A.B. Yehoshua
(1936 - )
Avraham B. Yehoshua, known commonly as A.B. Yehoshua, is an Israeli novelist and playwright.
Yehoshua (born December 19, 1936) was born in Jerusalem. He
studied Hebrew literature and philosophy at the Hebrew University in
Jerusalem. He has taught at high-school and university levels, and taught
in Paris while living there from 1963 to 1967. He is a professor of
literature at Haifa University. Best known as a novelist and playwright,
A.B. Yehoshua is among the most widely recognized Israeli authors
internationally.
Described by The New York Times as "a kind of Israeli Faulkner," A.B.
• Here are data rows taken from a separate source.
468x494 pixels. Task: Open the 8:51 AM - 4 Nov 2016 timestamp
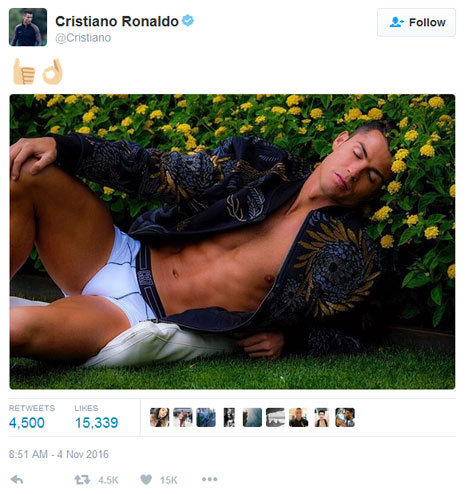tap(59, 454)
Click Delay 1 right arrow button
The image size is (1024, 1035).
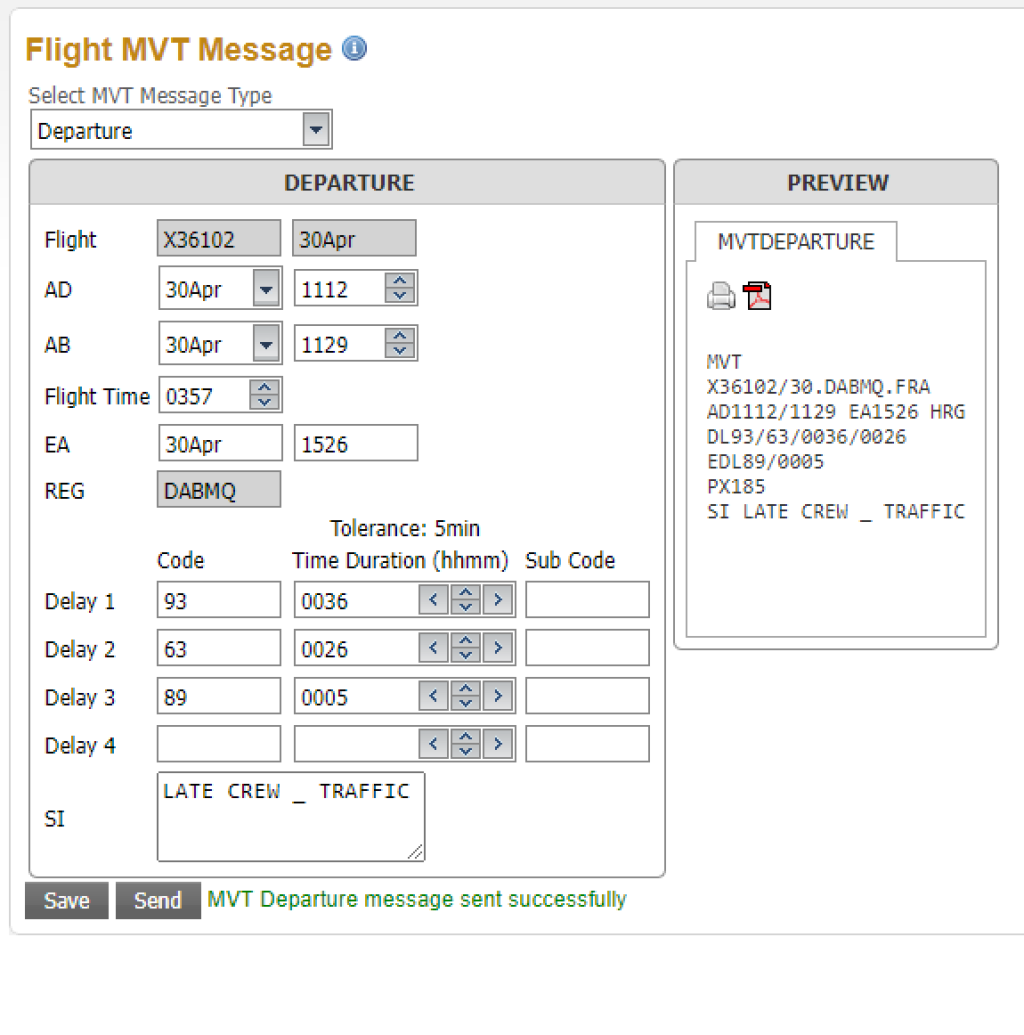click(x=497, y=601)
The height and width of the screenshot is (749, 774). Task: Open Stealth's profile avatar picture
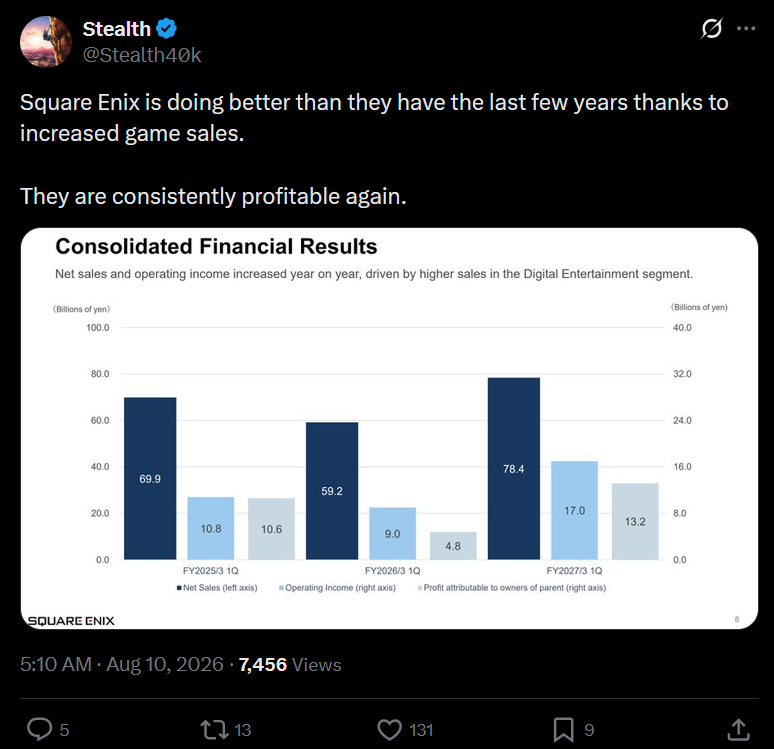point(46,41)
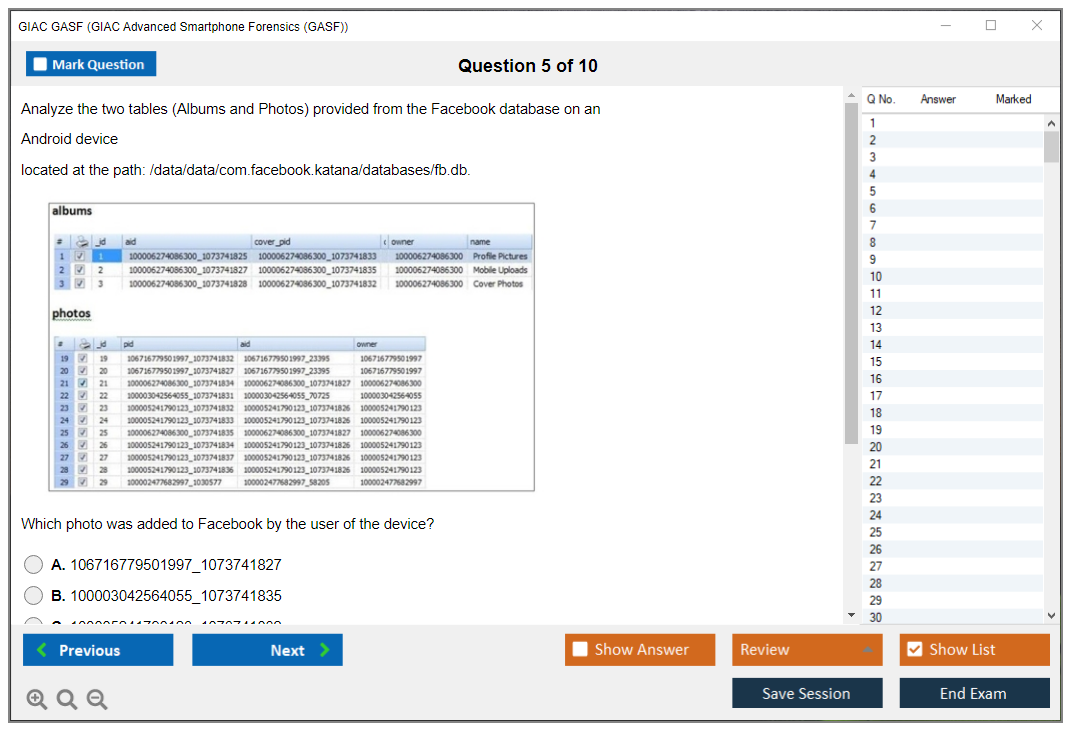
Task: Click the Save Session button
Action: [x=806, y=693]
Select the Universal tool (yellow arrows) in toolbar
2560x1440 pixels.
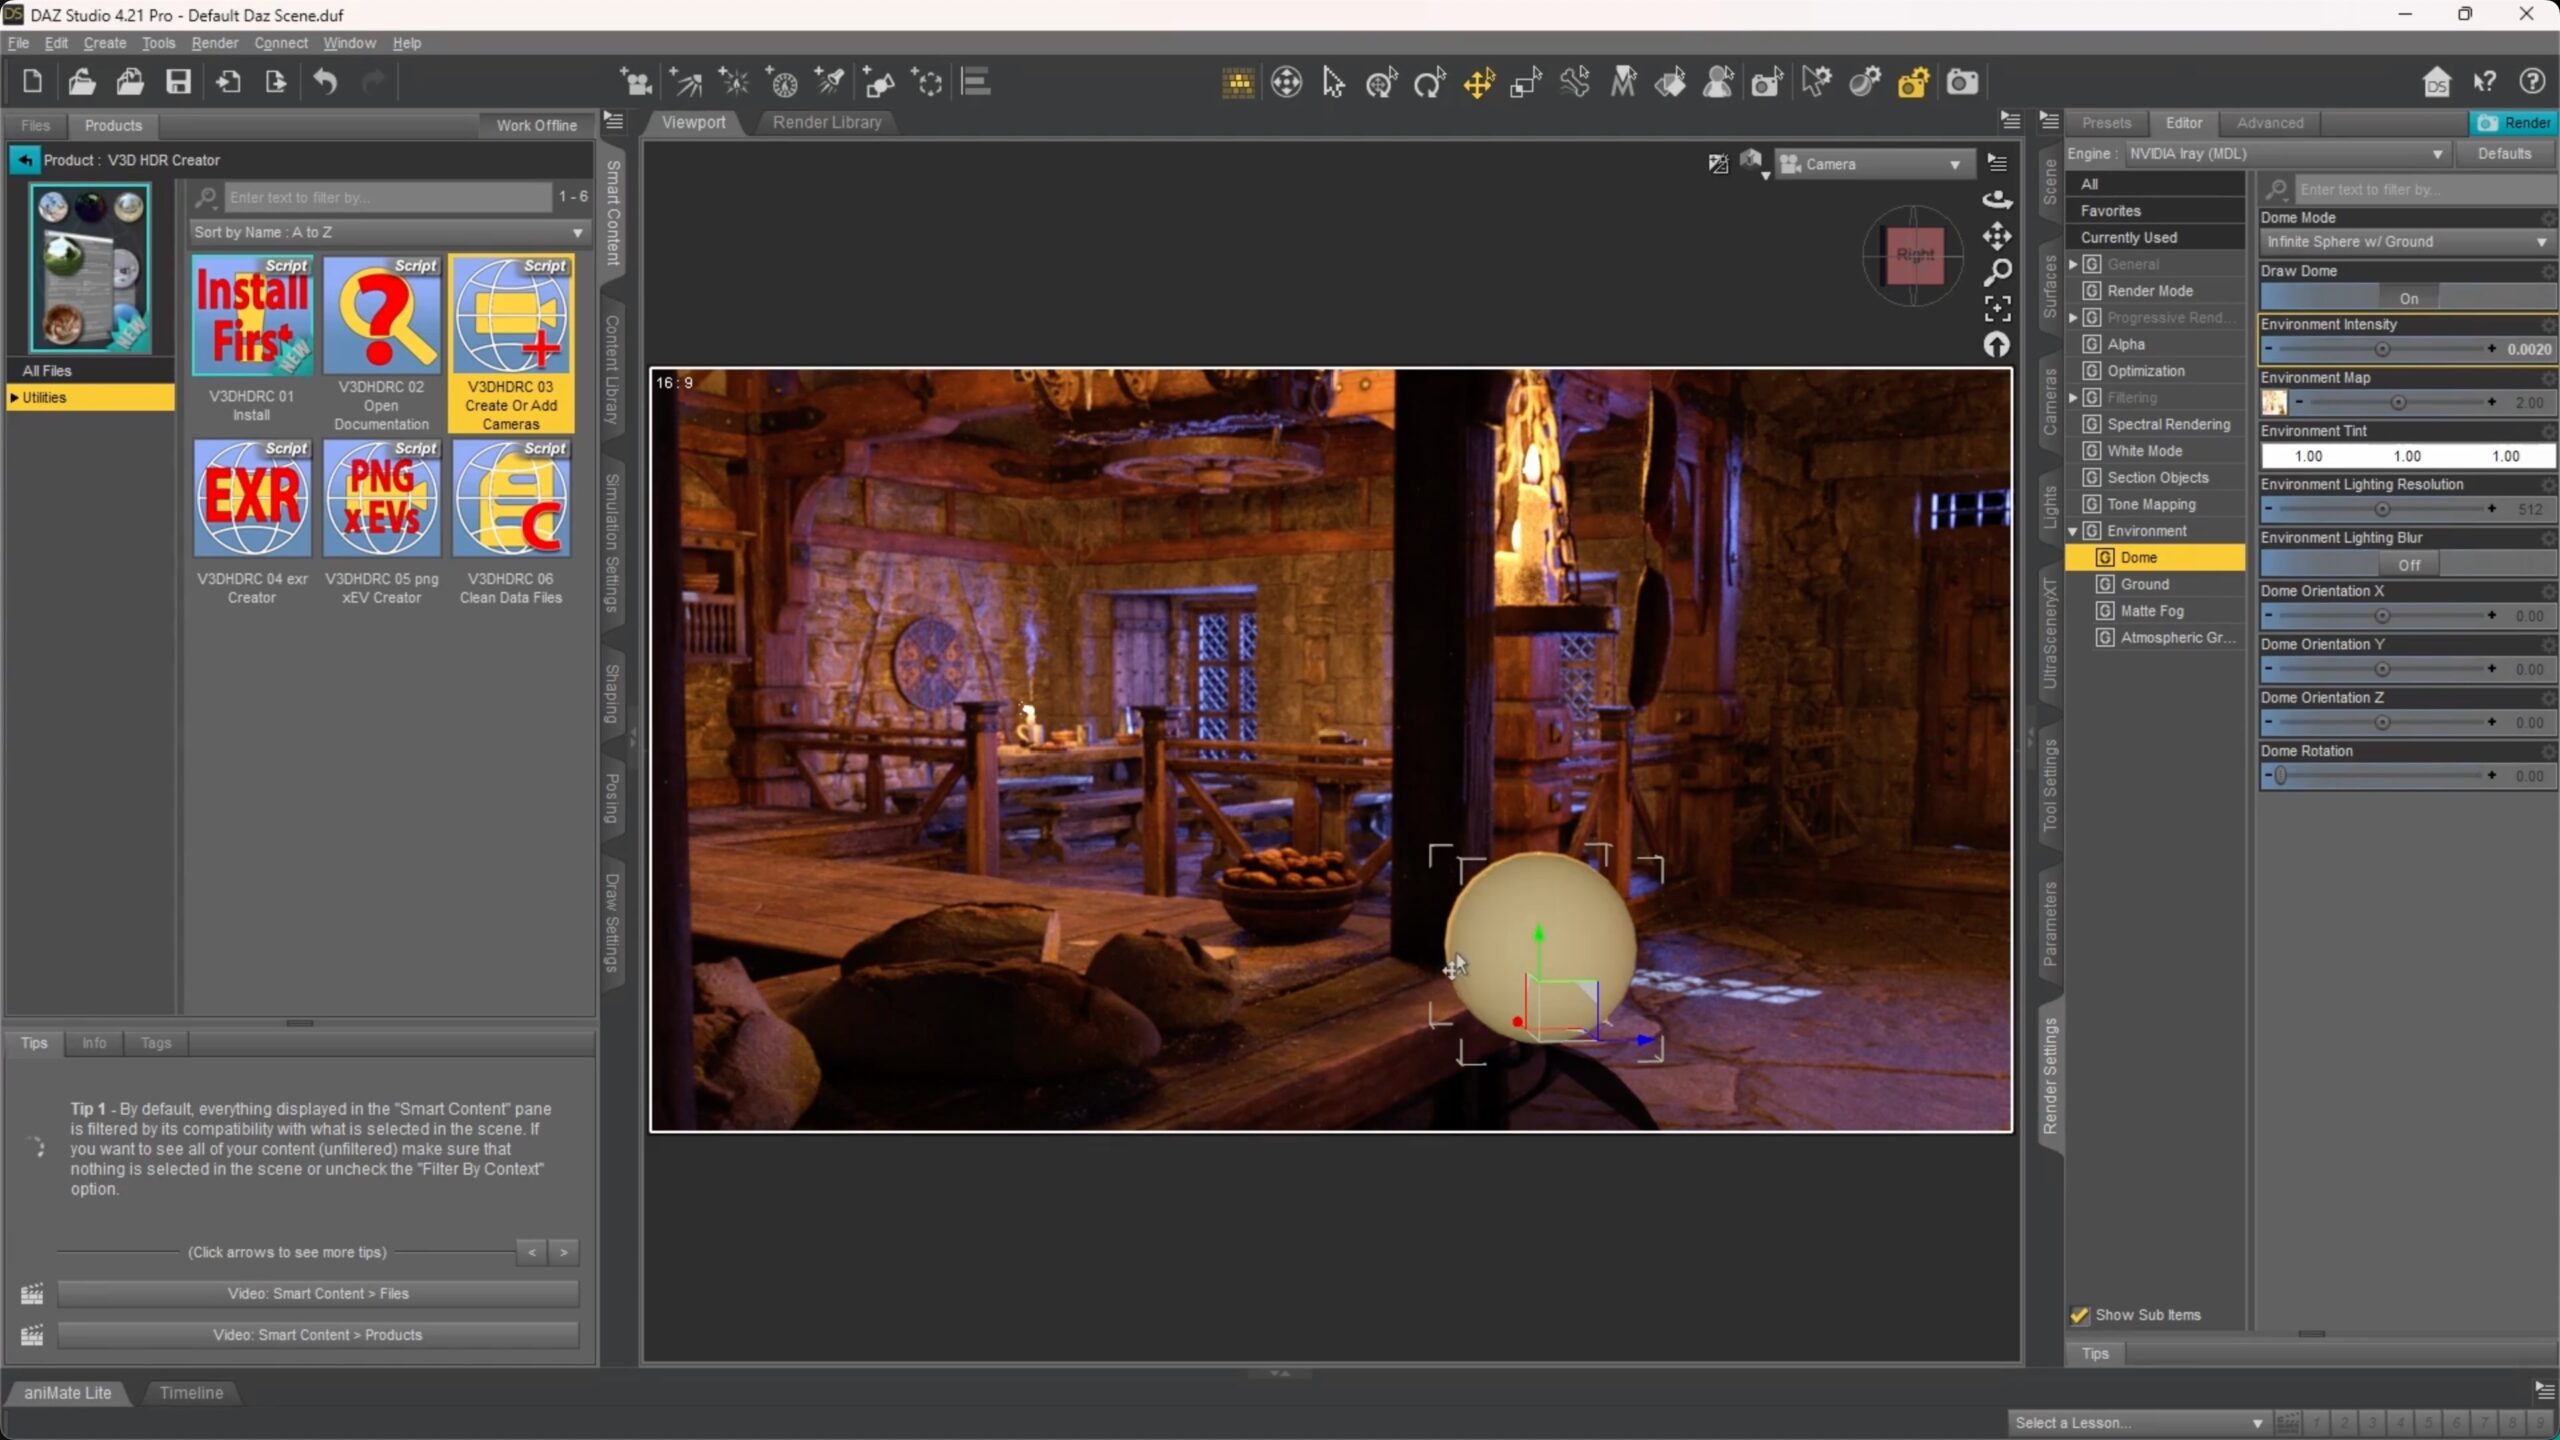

Yehoshua's writing has established him as one of Israel's foremost
authors, a novelist with a particular gift for capturing the mood of
contemporary Israel. In a style which has been called "anti-stream of
consciousness," he explores the animal instincts which threaten the
facade of civilized people and examines their isolation from each other,
their community and themselves. The Financial Times said of Five
Seasons, "the novel succeeds in charting the ways in which grief and
passions cannot be cheated." The Village Voice wrote "Yehoshua's
stories find their way right into the unconscious ... Nobel prizes have
been given for less." In the words of critic Alan Lelchuk, A.B. Yehoshua
is "trying to break through the deeper circles of feeling, to meanings
beyond the cerebral or stale."
In 2005, he was voted the 77th-greatest Israeli of all time, in a poll by the Israeli news website Yediot Ahronoth.